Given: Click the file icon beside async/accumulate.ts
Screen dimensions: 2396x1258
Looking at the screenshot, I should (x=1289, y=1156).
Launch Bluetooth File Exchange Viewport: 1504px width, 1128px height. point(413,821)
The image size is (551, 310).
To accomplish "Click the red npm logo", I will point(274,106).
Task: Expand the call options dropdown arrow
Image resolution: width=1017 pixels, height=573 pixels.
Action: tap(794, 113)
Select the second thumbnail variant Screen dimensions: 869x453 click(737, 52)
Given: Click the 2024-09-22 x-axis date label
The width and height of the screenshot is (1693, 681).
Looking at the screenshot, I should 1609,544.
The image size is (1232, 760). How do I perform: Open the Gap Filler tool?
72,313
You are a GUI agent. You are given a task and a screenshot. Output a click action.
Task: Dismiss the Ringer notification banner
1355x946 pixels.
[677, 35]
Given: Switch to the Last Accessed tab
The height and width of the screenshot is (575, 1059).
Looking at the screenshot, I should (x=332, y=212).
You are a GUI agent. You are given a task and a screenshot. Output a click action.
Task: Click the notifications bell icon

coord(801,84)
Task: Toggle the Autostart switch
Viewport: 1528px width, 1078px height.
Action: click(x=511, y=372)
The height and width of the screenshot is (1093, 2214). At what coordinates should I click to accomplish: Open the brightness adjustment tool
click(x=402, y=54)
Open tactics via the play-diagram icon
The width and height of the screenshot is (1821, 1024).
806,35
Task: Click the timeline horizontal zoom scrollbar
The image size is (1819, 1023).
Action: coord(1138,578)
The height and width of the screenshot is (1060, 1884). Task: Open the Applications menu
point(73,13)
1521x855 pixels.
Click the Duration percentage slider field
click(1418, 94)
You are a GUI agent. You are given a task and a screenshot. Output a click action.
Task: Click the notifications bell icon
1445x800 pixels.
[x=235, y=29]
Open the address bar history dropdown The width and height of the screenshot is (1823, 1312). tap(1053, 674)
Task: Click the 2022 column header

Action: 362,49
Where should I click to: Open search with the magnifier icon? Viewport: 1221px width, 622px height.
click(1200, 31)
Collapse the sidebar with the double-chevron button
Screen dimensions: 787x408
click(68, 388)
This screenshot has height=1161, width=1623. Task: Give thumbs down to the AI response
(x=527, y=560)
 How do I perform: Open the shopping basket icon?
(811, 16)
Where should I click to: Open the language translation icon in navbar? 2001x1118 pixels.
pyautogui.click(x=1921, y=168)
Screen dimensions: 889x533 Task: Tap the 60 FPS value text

#### About this exercise:
Please write out the records from above, keeping every line exact.

#### Solution for this exercise:
Given: Click the file icon beside async/accumulate.ts
Screen dimensions: 2396x1258
Looking at the screenshot, I should (x=1289, y=1156).
Launch Bluetooth File Exchange Viewport: 1504px width, 1128px height. point(413,821)
The image size is (551, 310).
To accomplish "Click the red npm logo", I will point(274,106).
Task: Expand the call options dropdown arrow
Image resolution: width=1017 pixels, height=573 pixels.
Action: tap(794, 113)
Select the second thumbnail variant Screen dimensions: 869x453 click(737, 52)
Given: Click the 2024-09-22 x-axis date label
The width and height of the screenshot is (1693, 681).
Looking at the screenshot, I should 1609,544.
The image size is (1232, 760). How do I perform: Open the Gap Filler tool?
72,313
You are a GUI agent. You are given a task and a screenshot. Output a click action.
Task: Dismiss the Ringer notification banner
1355x946 pixels.
[677, 35]
Given: Switch to the Last Accessed tab
The height and width of the screenshot is (575, 1059).
Looking at the screenshot, I should (x=332, y=212).
You are a GUI agent. You are given a task and a screenshot. Output a click action.
Task: Click the notifications bell icon

coord(801,84)
Task: Toggle the Autostart switch
Viewport: 1528px width, 1078px height.
Action: click(x=511, y=372)
The height and width of the screenshot is (1093, 2214). At what coordinates should I click to accomplish: Open the brightness adjustment tool
click(x=402, y=54)
Open tactics via the play-diagram icon
The width and height of the screenshot is (1821, 1024).
806,35
Task: Click the timeline horizontal zoom scrollbar
The image size is (1819, 1023).
Action: coord(1138,578)
The height and width of the screenshot is (1060, 1884). Task: Open the Applications menu
point(73,13)
1521x855 pixels.
Click the Duration percentage slider field
click(1418, 94)
You are a GUI agent. You are given a task and a screenshot. Output a click action.
Task: Click the notifications bell icon
1445x800 pixels.
[x=235, y=29]
Open the address bar history dropdown The width and height of the screenshot is (1823, 1312). tap(1053, 674)
Task: Click the 2022 column header

Action: 362,49
Where should I click to: Open search with the magnifier icon? Viewport: 1221px width, 622px height.
click(1200, 31)
Collapse the sidebar with the double-chevron button
Screen dimensions: 787x408
click(68, 388)
This screenshot has height=1161, width=1623. Task: Give thumbs down to the AI response
(x=527, y=560)
 How do I perform: Open the shopping basket icon?
(811, 16)
Where should I click to: Open the language translation icon in navbar? 2001x1118 pixels.
pyautogui.click(x=1921, y=168)
Screen dimensions: 889x533 Task: Tap the 60 FPS value text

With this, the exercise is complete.